WORK TO COMPLETE
Could you print every record below exactly as written?

..............................

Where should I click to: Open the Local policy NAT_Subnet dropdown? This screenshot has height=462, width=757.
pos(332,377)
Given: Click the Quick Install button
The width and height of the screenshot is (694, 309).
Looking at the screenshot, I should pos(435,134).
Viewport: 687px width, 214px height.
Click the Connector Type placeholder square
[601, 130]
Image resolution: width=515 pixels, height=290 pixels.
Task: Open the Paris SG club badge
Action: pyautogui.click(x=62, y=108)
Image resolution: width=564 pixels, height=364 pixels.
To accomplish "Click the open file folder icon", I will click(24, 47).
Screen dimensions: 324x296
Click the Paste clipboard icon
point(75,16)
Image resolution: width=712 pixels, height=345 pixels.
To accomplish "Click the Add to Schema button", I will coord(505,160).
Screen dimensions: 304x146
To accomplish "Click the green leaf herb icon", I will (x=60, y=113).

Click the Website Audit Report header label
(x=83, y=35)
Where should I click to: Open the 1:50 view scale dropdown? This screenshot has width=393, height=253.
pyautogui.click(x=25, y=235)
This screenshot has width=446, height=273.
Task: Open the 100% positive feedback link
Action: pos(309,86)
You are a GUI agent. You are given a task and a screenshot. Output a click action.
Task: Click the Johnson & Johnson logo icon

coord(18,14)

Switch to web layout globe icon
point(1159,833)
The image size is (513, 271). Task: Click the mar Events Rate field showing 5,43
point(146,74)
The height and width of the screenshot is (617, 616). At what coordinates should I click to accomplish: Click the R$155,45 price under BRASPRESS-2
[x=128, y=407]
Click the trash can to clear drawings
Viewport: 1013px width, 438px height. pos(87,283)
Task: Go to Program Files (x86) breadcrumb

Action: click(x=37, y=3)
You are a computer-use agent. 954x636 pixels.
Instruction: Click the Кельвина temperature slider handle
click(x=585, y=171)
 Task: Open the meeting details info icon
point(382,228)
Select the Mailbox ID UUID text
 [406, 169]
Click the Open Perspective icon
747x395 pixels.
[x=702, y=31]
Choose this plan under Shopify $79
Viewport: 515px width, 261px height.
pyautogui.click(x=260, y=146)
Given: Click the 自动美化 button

..............................

REPLY TO THE TASK
Where should I click to: Open the Local policy NAT_Subnet dropdown? This screenshot has height=462, width=757.
pos(332,377)
Given: Click the Quick Install button
The width and height of the screenshot is (694, 309).
Looking at the screenshot, I should pos(435,134).
Viewport: 687px width, 214px height.
Click the Connector Type placeholder square
[601, 130]
Image resolution: width=515 pixels, height=290 pixels.
Task: Open the Paris SG club badge
Action: pyautogui.click(x=62, y=108)
Image resolution: width=564 pixels, height=364 pixels.
To accomplish "Click the open file folder icon", I will click(24, 47).
Screen dimensions: 324x296
Click the Paste clipboard icon
point(75,16)
Image resolution: width=712 pixels, height=345 pixels.
To accomplish "Click the Add to Schema button", I will coord(505,160).
Screen dimensions: 304x146
To accomplish "Click the green leaf herb icon", I will (x=60, y=113).

Click the Website Audit Report header label
(x=83, y=35)
Where should I click to: Open the 1:50 view scale dropdown? This screenshot has width=393, height=253.
pyautogui.click(x=25, y=235)
This screenshot has width=446, height=273.
Task: Open the 100% positive feedback link
Action: pos(309,86)
You are a GUI agent. You are given a task and a screenshot. Output a click action.
Task: Click the Johnson & Johnson logo icon

coord(18,14)

Switch to web layout globe icon
point(1159,833)
The image size is (513, 271). Task: Click the mar Events Rate field showing 5,43
point(146,74)
The height and width of the screenshot is (617, 616). At what coordinates should I click to accomplish: Click the R$155,45 price under BRASPRESS-2
[x=128, y=407]
Click the trash can to clear drawings
Viewport: 1013px width, 438px height. pos(87,283)
Task: Go to Program Files (x86) breadcrumb

Action: click(x=37, y=3)
You are a computer-use agent. 954x636 pixels.
Instruction: Click the Кельвина temperature slider handle
click(x=585, y=171)
 Task: Open the meeting details info icon
point(382,228)
Select the Mailbox ID UUID text
 [406, 169]
Click the Open Perspective icon
747x395 pixels.
[x=702, y=31]
Choose this plan under Shopify $79
Viewport: 515px width, 261px height.
pyautogui.click(x=260, y=146)
Given: Click the 自动美化 button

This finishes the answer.